MANADO, Pilarportal.com, — Rektor Institut Agama Islam Negeri (IAIN) Manado Delmus Poneri resmi di laporkan ke kejaksaan tinggi Sulawesi Utara oleh salah satu pegiat anti korupsi Sulut Harianto SPI pada 21 februari lalu.
Harianto mengatakan pelaporan Rektor IAIN Manado yang adalah selaku kuasa pengguna anggaran (KPA) adalah atas indikasi pelanggaran dan penyalahgunaan terkait pengadaan tanah dan pembangunan yang dilakukan di desa Wori.

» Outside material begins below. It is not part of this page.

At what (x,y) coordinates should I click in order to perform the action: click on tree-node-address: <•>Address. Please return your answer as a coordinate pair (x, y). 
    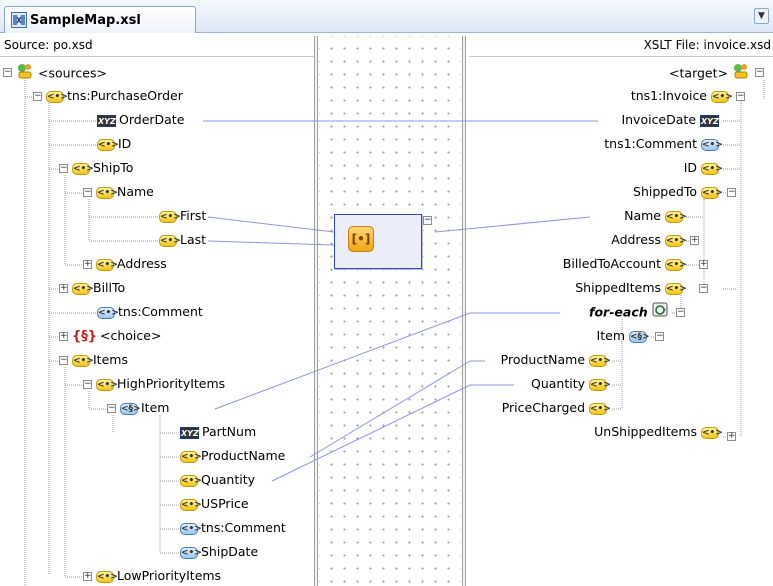
    Looking at the image, I should click on (132, 264).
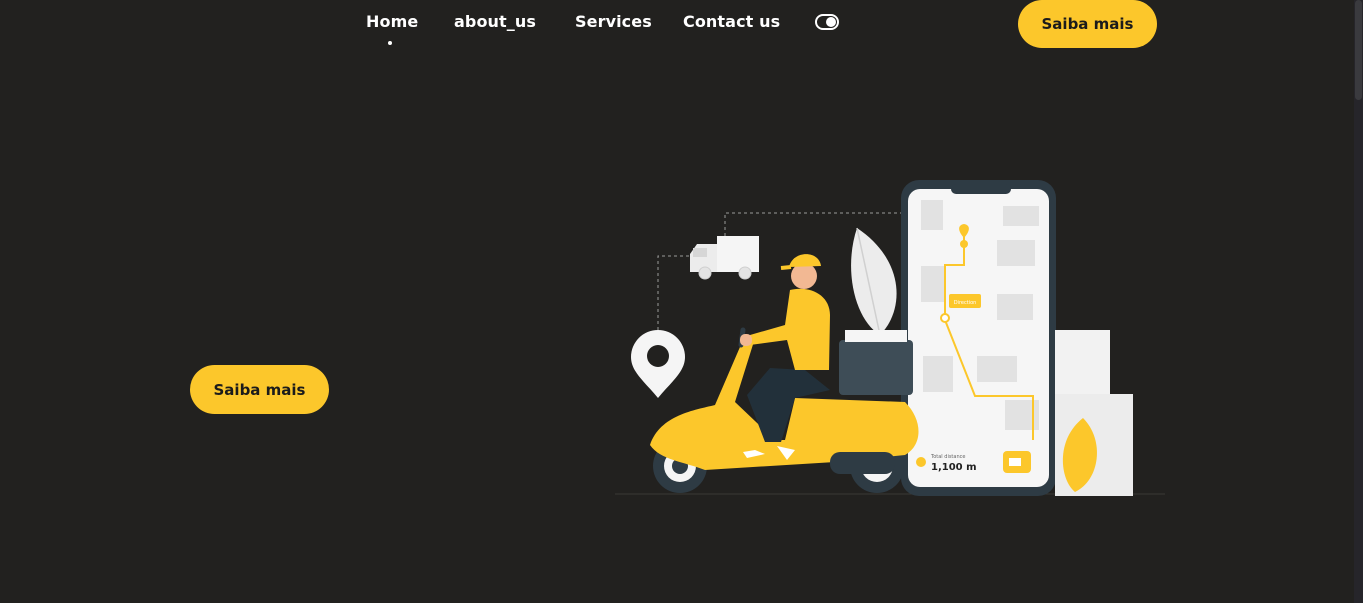  I want to click on smartphone-map: Direction Total distance 1,100 m, so click(978, 338).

“Yang berpotensi merugikan keuangan negara. Tentu kami berharap Kejaksaan Tinggi Sulawesi Utara secepatnya mengambil langkah hukum dalam menyelamatkan kerugian negara dan lebih khusus menjaga kepercayaan publik dalam menegakkan hukum dan memberantas korupsi di Sulawesi Utara,” Ujarnya.
Yang menjadi dasar pelaporan adalah UU no 2 tahun 2012 tentang pengadaan tanah bagi pembangunan untuk kepentingan umum dan kemudian PP no 19 tahun 2021tentang penyelenggaraan pengadaan tanah bagi pembangunan untuk kepentingan umum.
“Ada lagi Permen ATR / BPN no 19 tahun 2021 tentang ketentuan pelaksanaan Peraturan Pemerintah no 19 tahun 2021 tentang penyelenggaraan pengadaan tanah untuk kepentingan umum,” tandasnya.